Com R$ 650 milhões assegurados (mais do que o triplo recebido há três anos), o PT não precisará vender camisetas e botons a seus eleitores para financiar suas campanhas. Esse é um dos efeitos colaterais de se destinar cada vez mais recursos do orçamento público para os partidos: a acomodação. Com milhões e milhões recebidos sem esforço, a classe política começa a pensar que não precisa pagar os favores recebidos de seu principal financiador – o contribuinte.
Ao contrário do que muitos defendem, incrementar o volume de dinheiro público nas campanhas eleitorais não é uma conquista de nossa democracia. Pelo contrário: ele multiplica o poder das oligarquias partidárias e facilita a perpetuação de quem já domina a política brasileira.
João Campos chegou à Câmara dos Deputados em 2018 com apenas 25 anos. Com essa idade, novato na política, dificilmente um jovem seria agraciado com R$ 1.537.864,46 do fundo eleitoral para custear sua campanha. A não ser que ele pertencesse a uma família de políticos – no caso, João é bisneto de Miguel Arraes, sua avó é a ministra do TCU Ana Arraes e o pai é o ex-governador Eduardo Campos. Seu partido, o PSB, deu 19 votos, de um total de 27 (70,4%), para a derrubada do veto – e assim elevará sua cota de R$ 119 milhões para R$ 306 milhões em 2022.
Para tentar democratizar a distribuição do dinheiro do fundo eleitoral, o Tribunal Superior Eleitoral determinou que pelo menos 30% dele fosse distribuído para candidaturas femininas.
A deputada Iracema Portella foi agraciada com R$ 2,404 milhões da cota feminina do diretório estadual do partido em 2018. Não por acaso, ela é filha de Lucídio Portella (ex-senador e ex-governador do Piauí) e ex-mulher de Ciro Nogueira, atual Ministro-Chefe da Casa Civil de Bolsonaro.

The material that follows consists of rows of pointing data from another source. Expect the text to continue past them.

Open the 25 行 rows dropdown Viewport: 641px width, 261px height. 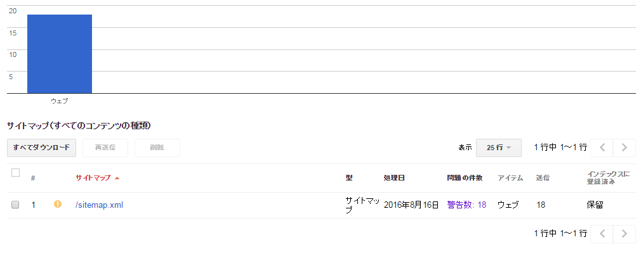coord(498,148)
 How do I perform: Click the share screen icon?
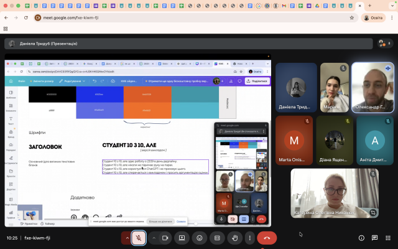182,237
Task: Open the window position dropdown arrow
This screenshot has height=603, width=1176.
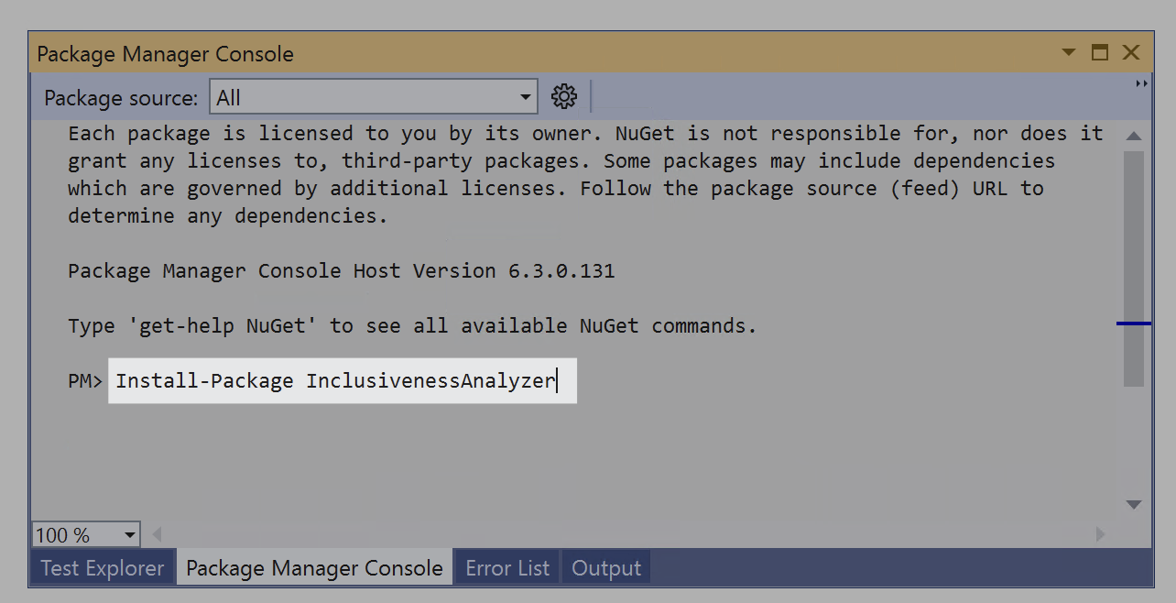Action: coord(1069,53)
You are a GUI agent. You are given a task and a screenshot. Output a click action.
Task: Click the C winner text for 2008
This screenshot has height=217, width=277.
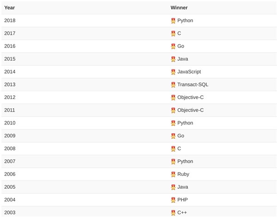click(x=179, y=149)
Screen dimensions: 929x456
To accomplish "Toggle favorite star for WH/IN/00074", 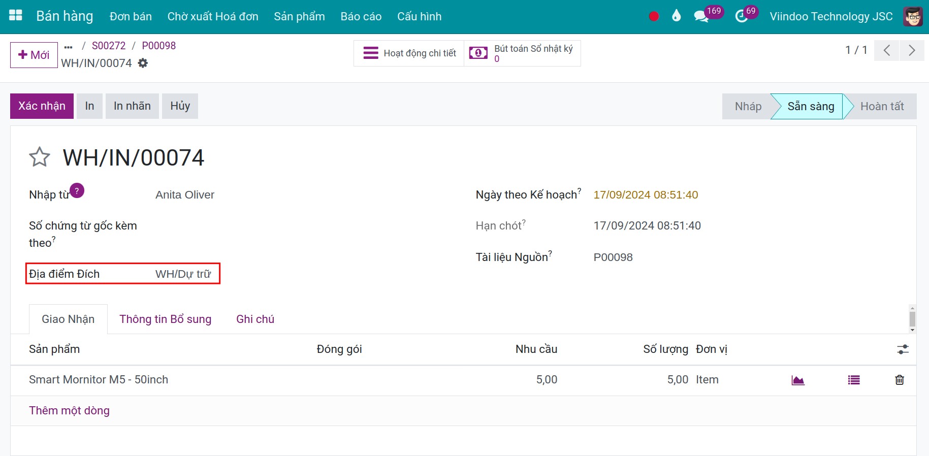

Como aconteceu em quase todos os partidos, os 30% da cota das mulheres nas últimas eleições foram destinados a filhas, esposas, ex-mulheres e até mães de políticos tradicionais, de Danielle Cunha (filha de Eduardo Cunha) a Elcione Barbalho (ex-mulher de Jader Barbalho), passando por Flávia Arruda (esposa de José Roberto Arruda).

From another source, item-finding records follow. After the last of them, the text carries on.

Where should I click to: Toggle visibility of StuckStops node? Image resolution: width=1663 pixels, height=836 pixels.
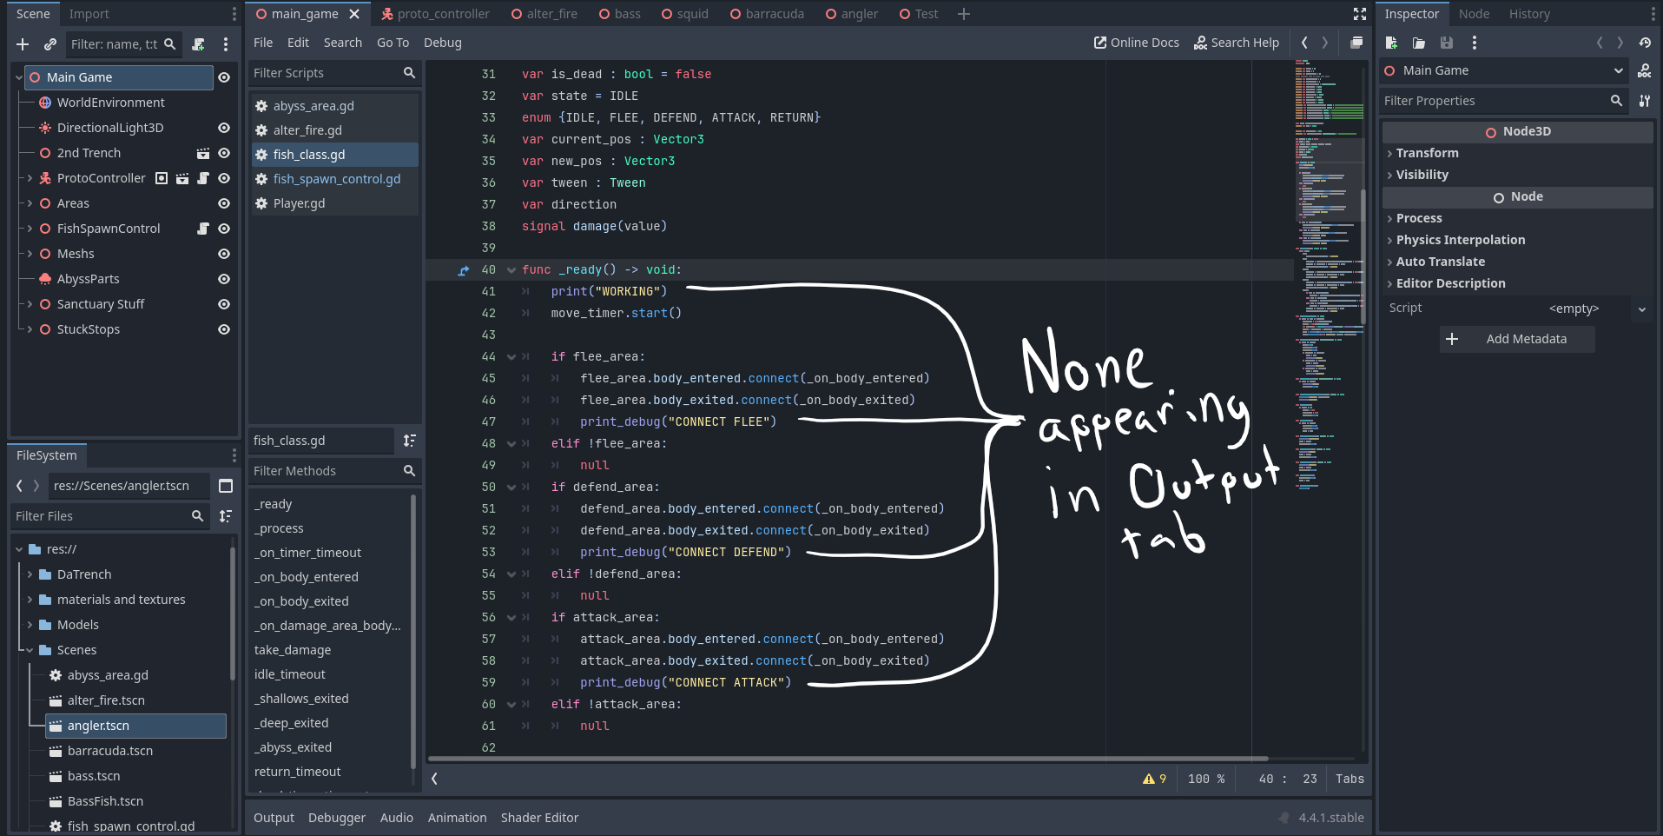click(x=224, y=329)
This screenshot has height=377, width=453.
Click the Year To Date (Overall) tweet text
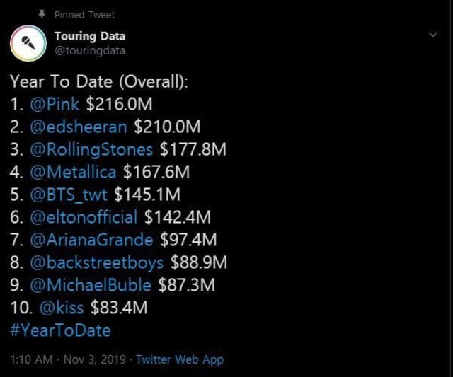click(99, 82)
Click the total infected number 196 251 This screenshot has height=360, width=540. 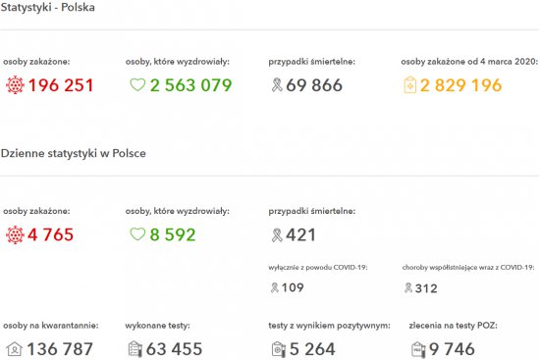(x=61, y=85)
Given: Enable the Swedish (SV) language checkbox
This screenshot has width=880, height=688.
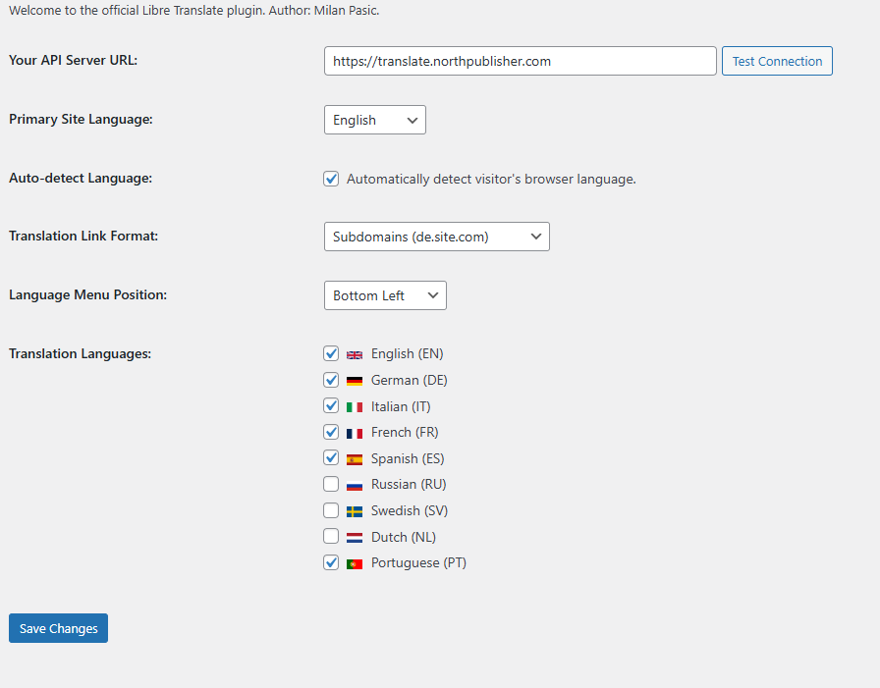Looking at the screenshot, I should coord(331,510).
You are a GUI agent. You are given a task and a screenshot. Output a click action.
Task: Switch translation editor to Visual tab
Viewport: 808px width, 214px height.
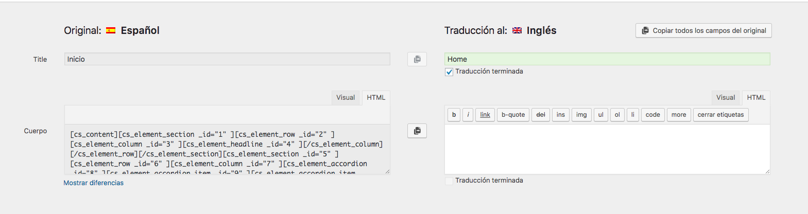coord(726,98)
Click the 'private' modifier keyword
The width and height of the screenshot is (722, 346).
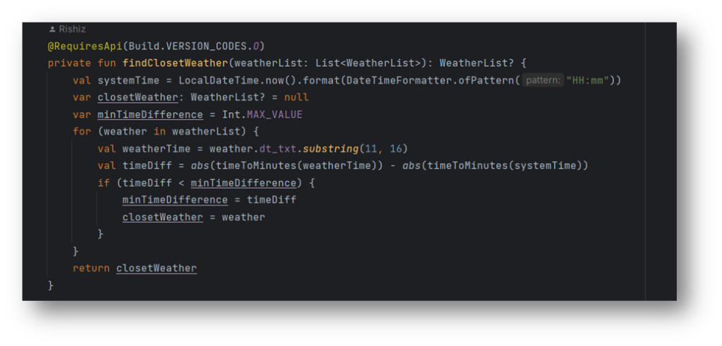coord(69,63)
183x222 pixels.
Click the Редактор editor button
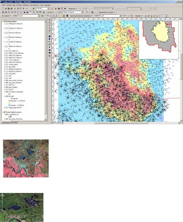point(73,9)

Iracema Portella apoiou o novo fundo eleitoral de quase R$ 6 bilhões, assim como 44 dos 46 correligionários presentes na sessão de votação da sexta passada. O PP, que é também o partido de Arthur Lira, principal articulador da tramoia, vai aumentar seu cacife de R$ 131 milhões para R$ 450 milhões em 2022 – só de recursos públicos, claro.
Outro problema do fundão turbinado é que ele esvazia o potencial da cláusula de desempenho e do fim das coligações (grandes conquistas da reforma política de 2017) em reduzir o número de partidos políticos no Brasil. Pouca gente se deu conta disso, mas para ter acesso ao fundo eleitoral, uma legenda não precisa ter sobrevivido à cláusula de barreira – basta existir.
Luis Tibé é o mandachuva do Avante, uma sigla pequena que nasceu sob o nome de “PT do B”– apesar do antigo nome, ele é na verdade uma dissidência do PTB, de Roberto Jefferson. Nos velhos tempos, o Avante era considerado uma “legenda de aluguel”, pois vivia de comercializar seu tempo no horário eleitoral nas coligações estaduais.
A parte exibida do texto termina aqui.